MAP (-o 13:<file>) loads a vertex permutation from disk
(.lo or .so file). Used by the benchmark pipeline to apply a
pregenerated reordering without redoing the work.
AdaptiveOrder (-o 14) — runtime ML selector. Not part of the
VLDB submission; see AdaptiveOrder-ML.
LeidenOrder (-o 15) — direct GVE-Leiden ordering with no
GraphBrew post-processing layer. Use as a community-detection
baseline distinct from RabbitOrder's single-pass Louvain.

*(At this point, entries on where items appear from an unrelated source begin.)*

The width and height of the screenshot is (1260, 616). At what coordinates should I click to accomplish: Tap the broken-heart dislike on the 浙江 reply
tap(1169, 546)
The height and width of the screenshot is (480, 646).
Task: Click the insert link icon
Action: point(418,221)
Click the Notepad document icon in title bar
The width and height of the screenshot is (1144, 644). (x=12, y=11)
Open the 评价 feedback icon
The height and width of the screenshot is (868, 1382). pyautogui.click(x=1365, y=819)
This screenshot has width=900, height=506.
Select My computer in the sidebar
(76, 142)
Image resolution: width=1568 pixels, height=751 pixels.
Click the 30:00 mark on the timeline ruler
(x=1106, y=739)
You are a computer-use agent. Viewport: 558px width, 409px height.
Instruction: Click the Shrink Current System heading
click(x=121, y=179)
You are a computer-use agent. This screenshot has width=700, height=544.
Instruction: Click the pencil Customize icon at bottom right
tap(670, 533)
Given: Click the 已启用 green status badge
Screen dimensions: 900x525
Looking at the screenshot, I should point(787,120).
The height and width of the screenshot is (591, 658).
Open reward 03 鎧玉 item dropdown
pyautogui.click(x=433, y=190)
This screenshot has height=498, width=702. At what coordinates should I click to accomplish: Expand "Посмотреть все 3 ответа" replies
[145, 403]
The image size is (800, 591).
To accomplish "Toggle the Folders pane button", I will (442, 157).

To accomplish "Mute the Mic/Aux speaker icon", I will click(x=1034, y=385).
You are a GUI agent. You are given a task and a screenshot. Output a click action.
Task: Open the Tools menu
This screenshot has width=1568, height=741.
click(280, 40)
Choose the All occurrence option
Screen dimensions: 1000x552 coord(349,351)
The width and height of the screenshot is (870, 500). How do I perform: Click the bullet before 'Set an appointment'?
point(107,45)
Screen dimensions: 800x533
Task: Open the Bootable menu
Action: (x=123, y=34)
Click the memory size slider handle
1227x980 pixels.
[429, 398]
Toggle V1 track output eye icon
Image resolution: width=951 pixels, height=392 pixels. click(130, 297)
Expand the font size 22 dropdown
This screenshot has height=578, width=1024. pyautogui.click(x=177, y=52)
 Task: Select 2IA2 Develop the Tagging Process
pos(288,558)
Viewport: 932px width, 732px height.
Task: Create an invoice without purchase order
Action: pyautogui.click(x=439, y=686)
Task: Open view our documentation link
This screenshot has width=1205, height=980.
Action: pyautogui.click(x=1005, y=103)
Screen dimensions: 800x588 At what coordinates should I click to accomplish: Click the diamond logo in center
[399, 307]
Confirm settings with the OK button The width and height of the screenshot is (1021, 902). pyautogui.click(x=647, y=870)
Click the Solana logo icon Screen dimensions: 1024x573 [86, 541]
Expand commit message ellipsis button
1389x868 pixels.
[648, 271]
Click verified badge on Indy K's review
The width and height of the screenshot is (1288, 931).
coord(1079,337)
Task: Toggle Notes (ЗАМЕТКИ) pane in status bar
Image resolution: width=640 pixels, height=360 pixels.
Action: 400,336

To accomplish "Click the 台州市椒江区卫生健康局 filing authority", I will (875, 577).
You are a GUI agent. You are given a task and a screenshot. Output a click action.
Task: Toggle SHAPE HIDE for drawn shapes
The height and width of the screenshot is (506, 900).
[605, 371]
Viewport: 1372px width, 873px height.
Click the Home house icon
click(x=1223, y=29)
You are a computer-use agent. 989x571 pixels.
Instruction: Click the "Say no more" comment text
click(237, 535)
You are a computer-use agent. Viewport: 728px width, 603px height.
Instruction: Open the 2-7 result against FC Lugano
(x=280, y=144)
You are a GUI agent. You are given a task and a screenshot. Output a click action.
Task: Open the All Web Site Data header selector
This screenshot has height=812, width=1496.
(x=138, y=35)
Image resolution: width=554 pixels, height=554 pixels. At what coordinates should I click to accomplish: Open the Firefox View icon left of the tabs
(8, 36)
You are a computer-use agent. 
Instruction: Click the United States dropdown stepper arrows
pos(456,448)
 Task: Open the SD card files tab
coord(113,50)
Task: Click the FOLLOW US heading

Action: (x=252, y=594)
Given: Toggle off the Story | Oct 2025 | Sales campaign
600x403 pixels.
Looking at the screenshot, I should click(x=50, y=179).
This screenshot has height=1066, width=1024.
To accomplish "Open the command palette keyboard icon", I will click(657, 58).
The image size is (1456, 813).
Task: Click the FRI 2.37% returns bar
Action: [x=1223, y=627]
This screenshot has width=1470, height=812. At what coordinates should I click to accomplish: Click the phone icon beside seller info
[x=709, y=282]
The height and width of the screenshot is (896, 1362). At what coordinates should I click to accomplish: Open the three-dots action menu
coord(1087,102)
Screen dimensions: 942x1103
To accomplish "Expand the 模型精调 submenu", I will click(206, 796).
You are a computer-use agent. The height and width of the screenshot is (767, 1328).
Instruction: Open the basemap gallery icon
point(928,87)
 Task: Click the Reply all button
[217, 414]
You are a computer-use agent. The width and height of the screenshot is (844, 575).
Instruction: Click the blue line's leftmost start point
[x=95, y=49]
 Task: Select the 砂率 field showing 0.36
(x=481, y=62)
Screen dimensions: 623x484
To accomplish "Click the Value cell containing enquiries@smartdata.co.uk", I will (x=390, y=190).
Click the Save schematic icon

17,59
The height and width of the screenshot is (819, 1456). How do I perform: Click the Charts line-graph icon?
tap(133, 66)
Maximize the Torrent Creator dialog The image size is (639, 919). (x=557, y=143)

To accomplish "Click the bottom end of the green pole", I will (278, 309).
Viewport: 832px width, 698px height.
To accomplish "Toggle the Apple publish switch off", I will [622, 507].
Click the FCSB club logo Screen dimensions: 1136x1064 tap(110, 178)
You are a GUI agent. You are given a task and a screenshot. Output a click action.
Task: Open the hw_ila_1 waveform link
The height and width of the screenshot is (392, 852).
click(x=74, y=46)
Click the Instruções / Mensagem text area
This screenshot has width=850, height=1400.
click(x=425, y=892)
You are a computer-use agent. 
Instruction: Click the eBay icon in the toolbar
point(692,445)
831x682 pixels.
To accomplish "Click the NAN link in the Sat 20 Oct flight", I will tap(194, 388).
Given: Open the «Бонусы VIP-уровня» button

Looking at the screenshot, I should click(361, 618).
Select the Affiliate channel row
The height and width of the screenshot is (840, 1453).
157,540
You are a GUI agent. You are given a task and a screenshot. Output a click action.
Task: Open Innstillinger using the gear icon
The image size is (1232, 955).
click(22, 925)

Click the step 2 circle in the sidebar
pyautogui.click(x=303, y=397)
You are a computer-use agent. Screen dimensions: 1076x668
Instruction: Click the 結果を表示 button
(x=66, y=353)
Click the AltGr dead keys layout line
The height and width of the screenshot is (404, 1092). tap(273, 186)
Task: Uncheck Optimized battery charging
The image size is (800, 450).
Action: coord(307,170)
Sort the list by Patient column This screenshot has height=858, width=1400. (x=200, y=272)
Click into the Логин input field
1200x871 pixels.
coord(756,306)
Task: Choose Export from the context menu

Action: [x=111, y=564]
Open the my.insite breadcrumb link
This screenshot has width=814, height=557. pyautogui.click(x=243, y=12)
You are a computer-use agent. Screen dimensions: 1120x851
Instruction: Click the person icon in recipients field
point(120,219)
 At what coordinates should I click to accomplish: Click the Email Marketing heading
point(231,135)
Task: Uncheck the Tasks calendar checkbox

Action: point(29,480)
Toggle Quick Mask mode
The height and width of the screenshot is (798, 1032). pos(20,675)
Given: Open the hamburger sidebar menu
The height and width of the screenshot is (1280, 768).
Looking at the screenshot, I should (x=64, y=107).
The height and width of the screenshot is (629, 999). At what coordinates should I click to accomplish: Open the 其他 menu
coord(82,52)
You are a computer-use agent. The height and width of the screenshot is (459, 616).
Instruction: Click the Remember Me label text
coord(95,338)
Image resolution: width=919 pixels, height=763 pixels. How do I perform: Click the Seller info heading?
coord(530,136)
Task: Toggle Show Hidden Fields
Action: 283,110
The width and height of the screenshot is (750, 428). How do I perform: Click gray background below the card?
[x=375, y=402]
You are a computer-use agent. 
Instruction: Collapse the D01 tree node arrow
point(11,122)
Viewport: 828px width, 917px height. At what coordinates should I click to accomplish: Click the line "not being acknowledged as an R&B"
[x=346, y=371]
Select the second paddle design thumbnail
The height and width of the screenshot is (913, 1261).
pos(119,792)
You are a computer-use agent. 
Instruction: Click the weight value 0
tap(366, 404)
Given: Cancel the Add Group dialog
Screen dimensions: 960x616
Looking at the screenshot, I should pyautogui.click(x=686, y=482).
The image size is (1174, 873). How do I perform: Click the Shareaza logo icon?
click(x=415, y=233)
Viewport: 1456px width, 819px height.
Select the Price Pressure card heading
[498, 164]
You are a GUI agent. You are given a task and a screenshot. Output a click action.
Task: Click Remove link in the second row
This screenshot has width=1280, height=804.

GoGraphOrder (-o 16) — Zhou et al. (2024). Hub-aware BFS
followed by greedy vertex insertion that maximises the fraction of
edges where src < dst in the ordering. Specifically helps
Gauss-Seidel iterations (standard PR formulation). Has no effect
on double-buffered Jacobi algorithms like PR-SpMV.
Variants:
| Flag | Implementation |
|---|---|
-o 16 |
default |
-o 16:fast |
parallel approximation |
-o 16:naive |
naive reference |
Multiple reorderings can be applied in sequence. Order matters: community detection should precede degree refinement because the degree-based methods preserve relative position within their buckets, so they refine the existing community layout instead of destroying it.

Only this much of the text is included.